Les inégalités devraient également être au coeur des débats lors de ce grand raout organisé dans le nord-ouest parisien. Ce thème qui est revenu de manière récurrente avec la crise des "gilets jaunes" sera abordé sous plusieurs angles : inégalités de naissance, disparités face à la santé, fractures géographiques, inégalités face à l'impôt. écarts de salaires dans l'entreprise, pauvreté. "Je pense que les inégalités sont nécessaires pour récompenser les talents.[...] Parfois, la prospérité n'a pas justement été partagée. L'ascenseur social est en panne. Le scandale français n'est pas que certains gagnent beaucoup d'argent grâce à leur talent mais que tous ne puissent pas avoir ces opportunités. Le combat que nous devons mené est que l'entreprise offre sa chance à tous", a précisé l'homme qui a déclaré s'inspirer du libéral américain Milton Friedman.

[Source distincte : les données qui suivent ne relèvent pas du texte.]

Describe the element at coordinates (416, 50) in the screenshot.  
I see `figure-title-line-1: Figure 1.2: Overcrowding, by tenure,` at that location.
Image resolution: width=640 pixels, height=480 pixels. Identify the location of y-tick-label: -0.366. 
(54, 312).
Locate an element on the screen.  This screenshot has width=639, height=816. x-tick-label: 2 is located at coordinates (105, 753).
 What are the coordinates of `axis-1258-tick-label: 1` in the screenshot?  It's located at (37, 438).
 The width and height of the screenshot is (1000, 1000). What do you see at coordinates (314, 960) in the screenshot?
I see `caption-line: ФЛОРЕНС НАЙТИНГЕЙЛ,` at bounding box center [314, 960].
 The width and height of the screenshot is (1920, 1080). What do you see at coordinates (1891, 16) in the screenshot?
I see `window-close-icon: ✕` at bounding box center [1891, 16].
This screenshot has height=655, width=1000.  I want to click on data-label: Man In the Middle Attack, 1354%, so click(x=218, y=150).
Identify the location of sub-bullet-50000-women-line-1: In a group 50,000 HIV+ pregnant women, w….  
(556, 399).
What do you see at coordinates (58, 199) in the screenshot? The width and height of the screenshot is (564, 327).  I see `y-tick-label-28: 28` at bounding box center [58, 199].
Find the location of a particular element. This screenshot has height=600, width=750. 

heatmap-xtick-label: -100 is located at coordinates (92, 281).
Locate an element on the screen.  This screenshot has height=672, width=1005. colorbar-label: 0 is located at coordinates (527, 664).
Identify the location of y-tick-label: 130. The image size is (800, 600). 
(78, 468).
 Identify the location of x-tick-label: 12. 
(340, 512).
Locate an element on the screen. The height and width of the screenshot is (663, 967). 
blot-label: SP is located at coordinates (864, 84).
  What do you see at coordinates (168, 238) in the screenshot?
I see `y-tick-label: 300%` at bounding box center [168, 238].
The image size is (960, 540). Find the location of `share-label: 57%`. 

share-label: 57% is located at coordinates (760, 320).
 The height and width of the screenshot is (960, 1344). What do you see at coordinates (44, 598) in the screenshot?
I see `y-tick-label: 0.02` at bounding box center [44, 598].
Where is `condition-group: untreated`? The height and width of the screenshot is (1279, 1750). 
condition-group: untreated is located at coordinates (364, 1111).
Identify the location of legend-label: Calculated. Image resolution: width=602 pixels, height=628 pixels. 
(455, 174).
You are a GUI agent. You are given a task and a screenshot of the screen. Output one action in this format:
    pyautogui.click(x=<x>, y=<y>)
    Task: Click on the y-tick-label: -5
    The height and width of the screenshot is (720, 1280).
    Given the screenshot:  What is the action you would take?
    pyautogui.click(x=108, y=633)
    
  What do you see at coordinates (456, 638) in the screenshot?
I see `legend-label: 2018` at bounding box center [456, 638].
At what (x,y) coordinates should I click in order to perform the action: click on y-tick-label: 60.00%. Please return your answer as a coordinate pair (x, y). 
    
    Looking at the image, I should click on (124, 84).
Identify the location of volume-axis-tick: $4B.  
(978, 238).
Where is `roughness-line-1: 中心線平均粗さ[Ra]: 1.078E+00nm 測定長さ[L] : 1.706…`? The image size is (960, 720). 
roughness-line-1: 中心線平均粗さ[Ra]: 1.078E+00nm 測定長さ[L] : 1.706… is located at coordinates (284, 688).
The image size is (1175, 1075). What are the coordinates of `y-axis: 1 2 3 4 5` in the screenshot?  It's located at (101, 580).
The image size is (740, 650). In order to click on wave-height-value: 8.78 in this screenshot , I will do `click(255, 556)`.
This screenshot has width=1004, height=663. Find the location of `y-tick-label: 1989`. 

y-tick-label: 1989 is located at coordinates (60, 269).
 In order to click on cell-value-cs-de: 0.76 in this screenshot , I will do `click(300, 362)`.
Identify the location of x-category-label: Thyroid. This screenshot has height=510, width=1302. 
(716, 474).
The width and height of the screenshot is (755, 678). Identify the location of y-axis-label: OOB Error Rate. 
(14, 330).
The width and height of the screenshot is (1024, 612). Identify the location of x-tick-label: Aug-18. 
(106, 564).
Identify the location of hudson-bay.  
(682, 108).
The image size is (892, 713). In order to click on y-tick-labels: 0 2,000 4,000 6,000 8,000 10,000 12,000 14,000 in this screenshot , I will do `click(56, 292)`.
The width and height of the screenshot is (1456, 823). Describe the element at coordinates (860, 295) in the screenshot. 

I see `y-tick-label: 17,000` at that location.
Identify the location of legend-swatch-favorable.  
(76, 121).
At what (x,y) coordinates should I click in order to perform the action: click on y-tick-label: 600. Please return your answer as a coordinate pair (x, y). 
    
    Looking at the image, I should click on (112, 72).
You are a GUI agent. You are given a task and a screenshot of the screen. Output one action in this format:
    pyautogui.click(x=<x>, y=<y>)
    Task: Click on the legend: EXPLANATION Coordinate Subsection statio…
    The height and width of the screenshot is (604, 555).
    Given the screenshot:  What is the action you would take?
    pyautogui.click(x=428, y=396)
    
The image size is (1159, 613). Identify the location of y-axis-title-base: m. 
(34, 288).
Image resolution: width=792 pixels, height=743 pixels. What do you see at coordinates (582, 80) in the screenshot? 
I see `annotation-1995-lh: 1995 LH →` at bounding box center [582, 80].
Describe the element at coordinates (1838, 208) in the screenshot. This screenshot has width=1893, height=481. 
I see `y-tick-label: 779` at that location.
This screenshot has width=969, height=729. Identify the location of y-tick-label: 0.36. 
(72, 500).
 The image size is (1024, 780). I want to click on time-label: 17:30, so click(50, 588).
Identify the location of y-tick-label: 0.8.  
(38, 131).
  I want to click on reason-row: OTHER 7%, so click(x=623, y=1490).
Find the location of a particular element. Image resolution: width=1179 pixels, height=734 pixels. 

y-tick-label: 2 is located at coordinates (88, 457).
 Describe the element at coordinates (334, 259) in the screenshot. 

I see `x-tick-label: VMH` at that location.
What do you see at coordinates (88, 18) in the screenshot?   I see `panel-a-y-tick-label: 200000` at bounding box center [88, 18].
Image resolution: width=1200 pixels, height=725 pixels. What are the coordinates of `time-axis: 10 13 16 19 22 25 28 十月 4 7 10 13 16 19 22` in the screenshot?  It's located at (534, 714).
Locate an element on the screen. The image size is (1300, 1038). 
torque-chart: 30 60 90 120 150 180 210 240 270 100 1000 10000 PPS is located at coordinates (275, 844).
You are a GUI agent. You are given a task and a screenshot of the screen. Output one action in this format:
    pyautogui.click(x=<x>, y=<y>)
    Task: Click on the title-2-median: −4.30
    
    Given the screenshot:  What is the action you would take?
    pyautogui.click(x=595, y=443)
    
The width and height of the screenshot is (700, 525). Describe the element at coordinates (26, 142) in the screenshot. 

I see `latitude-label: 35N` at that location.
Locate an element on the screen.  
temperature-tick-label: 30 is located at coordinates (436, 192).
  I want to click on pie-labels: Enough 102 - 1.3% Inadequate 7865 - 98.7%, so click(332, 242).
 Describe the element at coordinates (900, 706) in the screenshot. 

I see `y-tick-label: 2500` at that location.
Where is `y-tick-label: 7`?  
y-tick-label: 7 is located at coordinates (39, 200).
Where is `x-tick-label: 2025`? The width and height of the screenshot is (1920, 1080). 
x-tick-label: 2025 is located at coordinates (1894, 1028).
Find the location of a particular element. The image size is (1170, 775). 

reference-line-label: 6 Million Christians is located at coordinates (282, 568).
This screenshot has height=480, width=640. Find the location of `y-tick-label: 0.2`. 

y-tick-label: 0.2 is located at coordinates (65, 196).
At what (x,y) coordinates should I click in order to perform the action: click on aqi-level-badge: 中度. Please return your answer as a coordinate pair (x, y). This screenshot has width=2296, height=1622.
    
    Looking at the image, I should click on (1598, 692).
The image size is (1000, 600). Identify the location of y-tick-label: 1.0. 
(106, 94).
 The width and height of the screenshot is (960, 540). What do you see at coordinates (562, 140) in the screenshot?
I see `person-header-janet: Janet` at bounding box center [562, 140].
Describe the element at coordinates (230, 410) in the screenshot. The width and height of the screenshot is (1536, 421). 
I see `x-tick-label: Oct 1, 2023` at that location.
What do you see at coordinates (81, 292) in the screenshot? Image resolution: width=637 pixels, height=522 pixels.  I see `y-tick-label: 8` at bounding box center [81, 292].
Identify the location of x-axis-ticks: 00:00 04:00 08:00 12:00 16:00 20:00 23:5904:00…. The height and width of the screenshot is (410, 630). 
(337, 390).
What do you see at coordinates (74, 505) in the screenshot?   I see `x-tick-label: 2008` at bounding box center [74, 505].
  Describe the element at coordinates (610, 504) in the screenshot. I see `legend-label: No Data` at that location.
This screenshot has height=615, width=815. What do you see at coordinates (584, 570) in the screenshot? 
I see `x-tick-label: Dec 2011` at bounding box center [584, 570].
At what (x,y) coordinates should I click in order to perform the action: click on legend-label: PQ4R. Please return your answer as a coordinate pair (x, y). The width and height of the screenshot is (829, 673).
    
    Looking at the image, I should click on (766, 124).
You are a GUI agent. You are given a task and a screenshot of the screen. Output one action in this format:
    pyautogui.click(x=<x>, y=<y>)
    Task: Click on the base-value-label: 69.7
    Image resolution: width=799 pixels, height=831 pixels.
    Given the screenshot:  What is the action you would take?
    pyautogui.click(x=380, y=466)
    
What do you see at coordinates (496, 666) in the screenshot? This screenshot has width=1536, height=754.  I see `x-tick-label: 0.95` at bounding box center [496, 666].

Outre le climat et les inégalités, la raison d'être des entreprises devrait être au menu des échanges. "Trop souvent nous avons laissé la recherche de l'intérêt général à l'Etat. L'Etat n'a plus le monopole de l'intérêt général. Au même titre que les syndicats de salariés ou les ONG, nous sommes aussi les dépositaires du bien commun", a affirmé Geoffroy Roux de Bézieux. Sans nul doute, les échanges devraient faire réagir.